▶ TASK DIRECTIONS: Rewrite everything from the line containing "Image resolution: width=392" down to the end of the rows as a numbered list, skipping blank lines and leaving out the pictures.

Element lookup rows

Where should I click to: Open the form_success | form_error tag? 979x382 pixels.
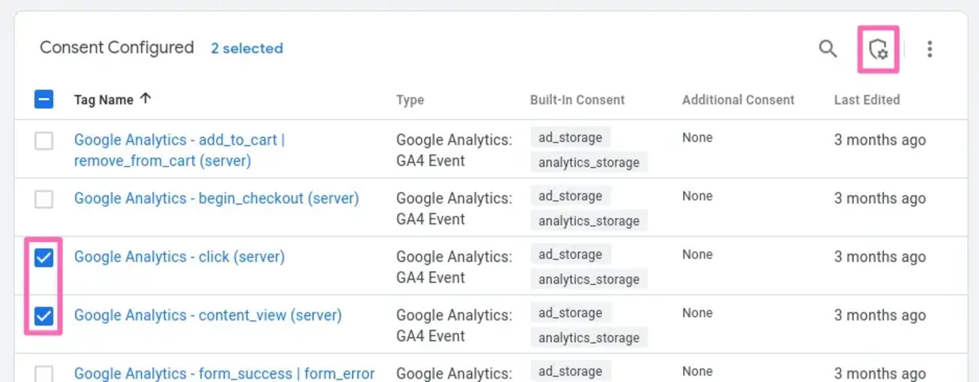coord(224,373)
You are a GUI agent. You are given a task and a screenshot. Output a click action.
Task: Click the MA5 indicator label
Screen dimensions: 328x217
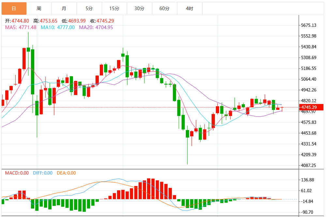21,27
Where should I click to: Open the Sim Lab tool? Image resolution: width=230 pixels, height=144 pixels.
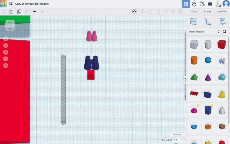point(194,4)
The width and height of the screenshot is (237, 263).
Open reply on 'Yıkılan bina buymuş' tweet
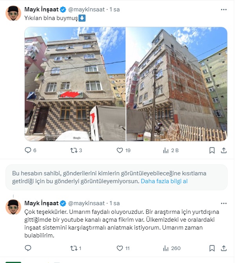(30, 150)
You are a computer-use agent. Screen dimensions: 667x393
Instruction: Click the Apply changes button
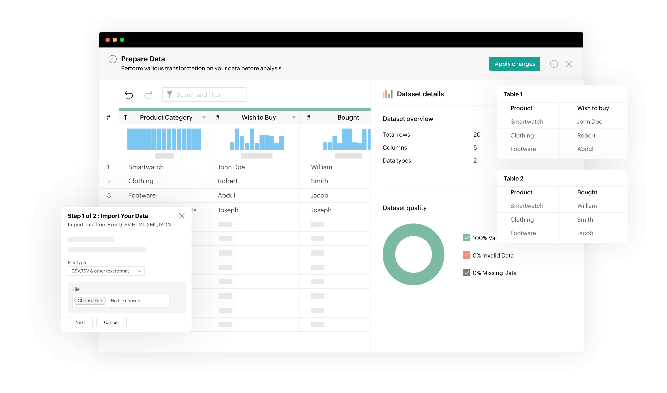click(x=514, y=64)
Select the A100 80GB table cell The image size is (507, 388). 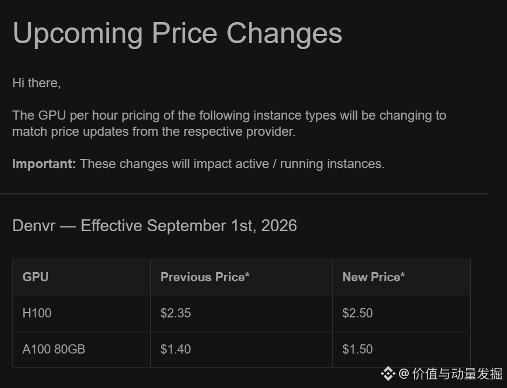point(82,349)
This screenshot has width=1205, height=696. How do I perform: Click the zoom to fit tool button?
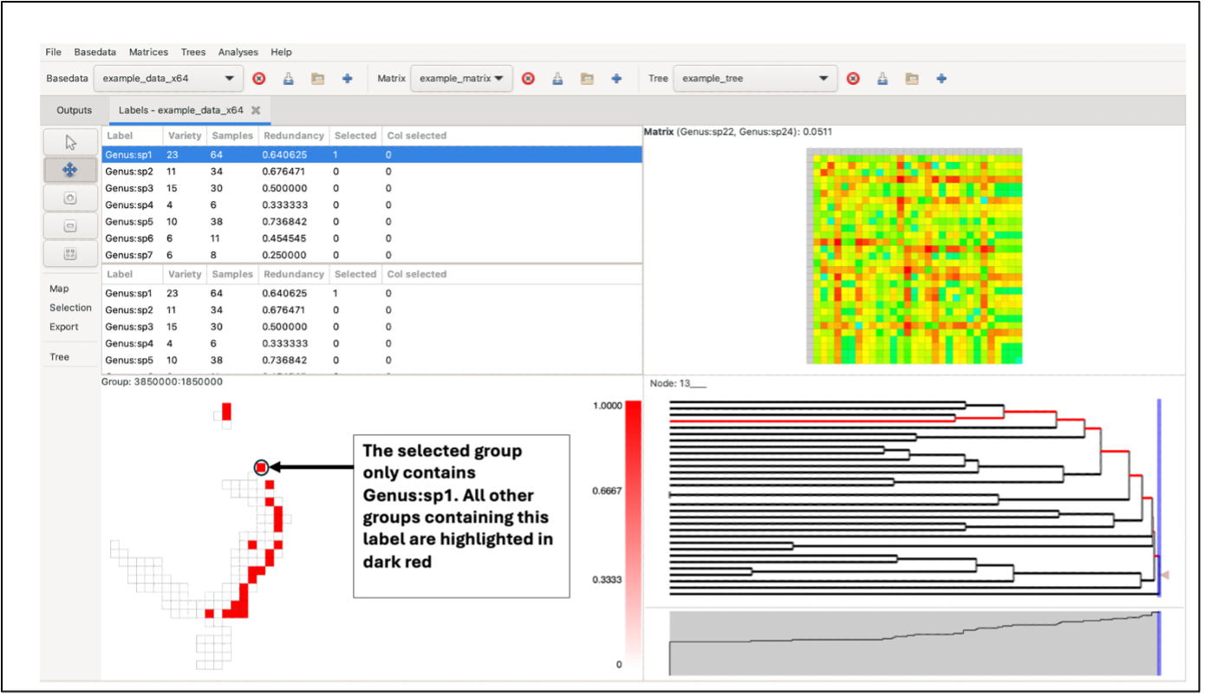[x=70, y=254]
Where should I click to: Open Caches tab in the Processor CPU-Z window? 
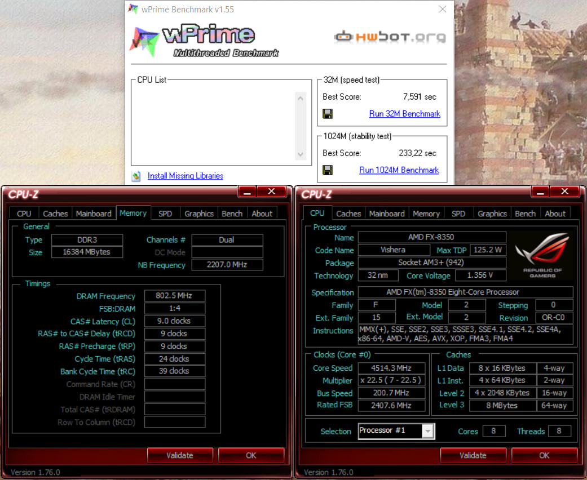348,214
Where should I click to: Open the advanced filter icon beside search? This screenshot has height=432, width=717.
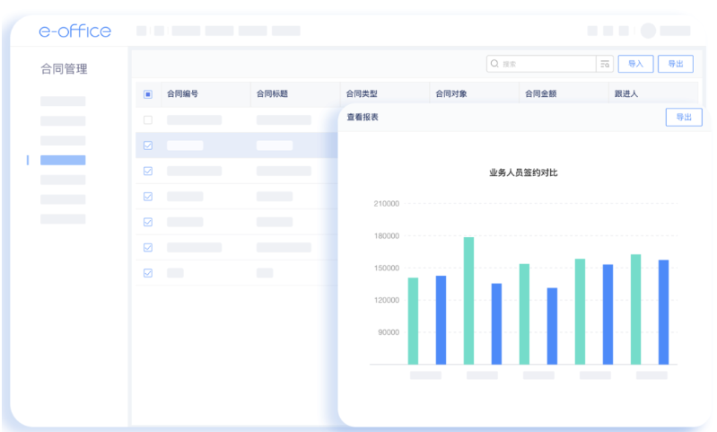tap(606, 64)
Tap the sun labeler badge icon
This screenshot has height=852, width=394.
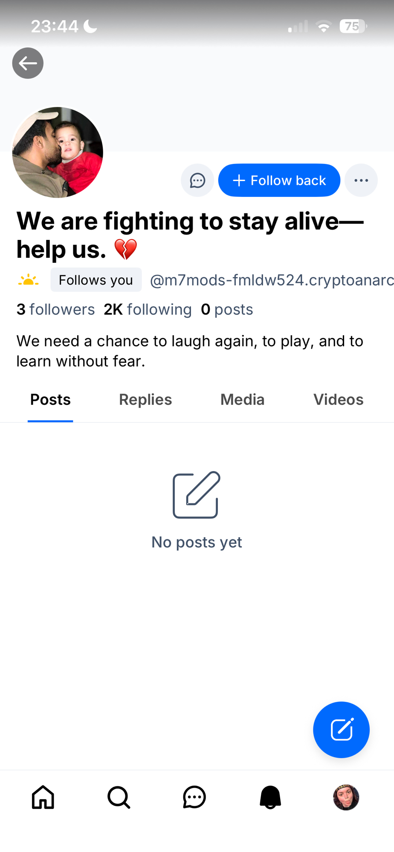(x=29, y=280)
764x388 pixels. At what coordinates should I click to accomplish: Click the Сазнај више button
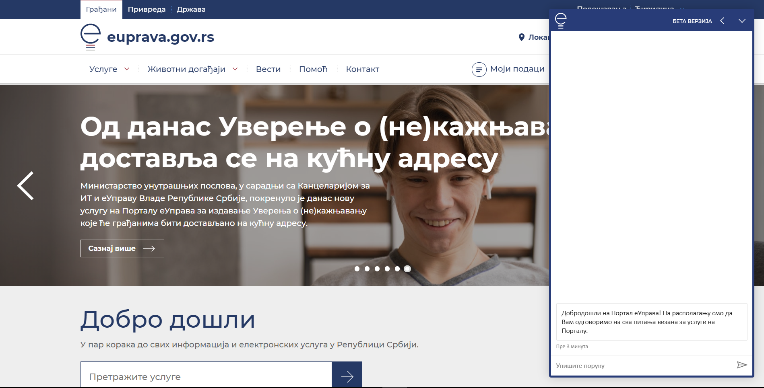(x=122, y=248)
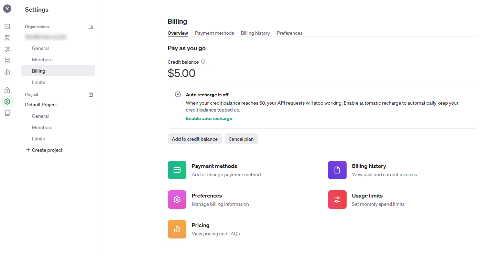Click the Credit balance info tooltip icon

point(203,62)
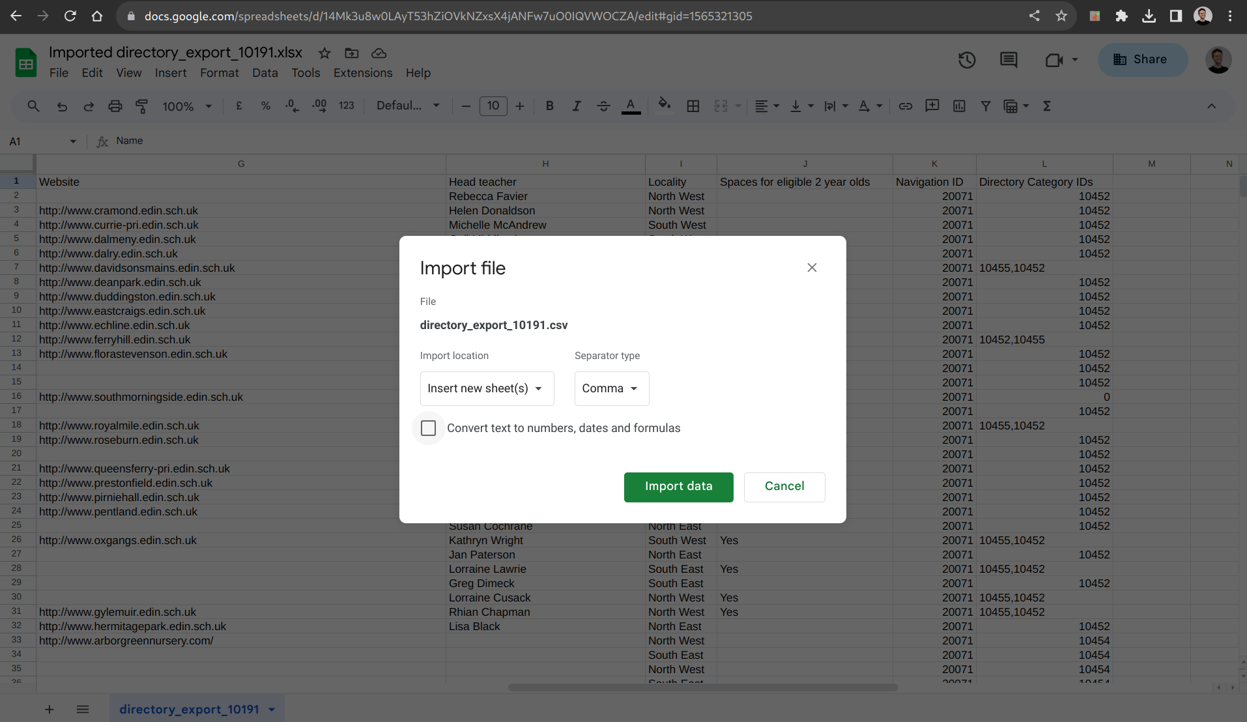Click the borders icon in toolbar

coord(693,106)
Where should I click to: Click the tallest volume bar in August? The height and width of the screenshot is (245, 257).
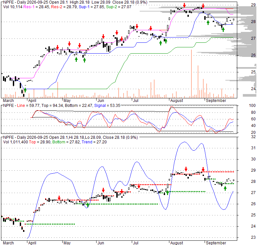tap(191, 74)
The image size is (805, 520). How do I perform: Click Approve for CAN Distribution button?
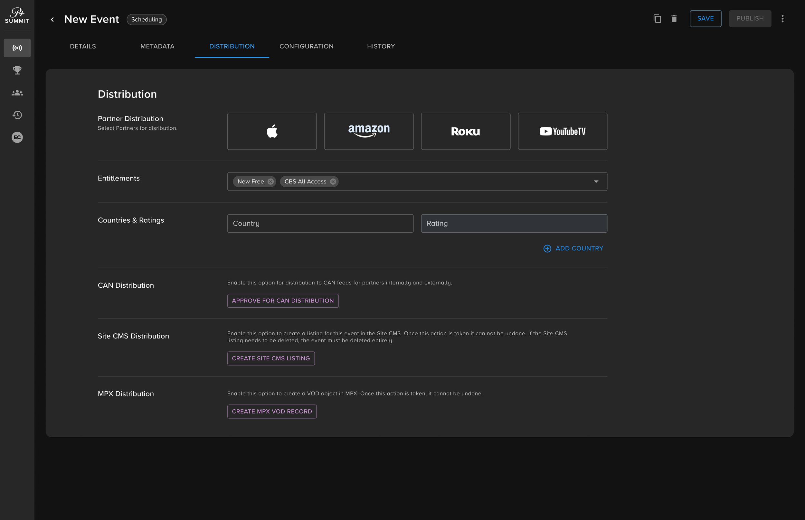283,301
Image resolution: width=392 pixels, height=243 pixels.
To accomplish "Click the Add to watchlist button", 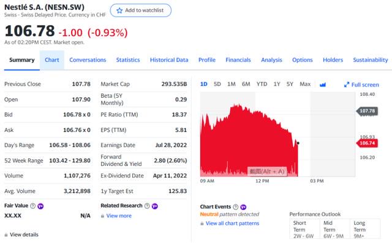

▶ THE OUTPUT:
1. Image resolution: width=392 pixels, height=243 pixels.
2. To accomplish "Click the Add to watchlist button", 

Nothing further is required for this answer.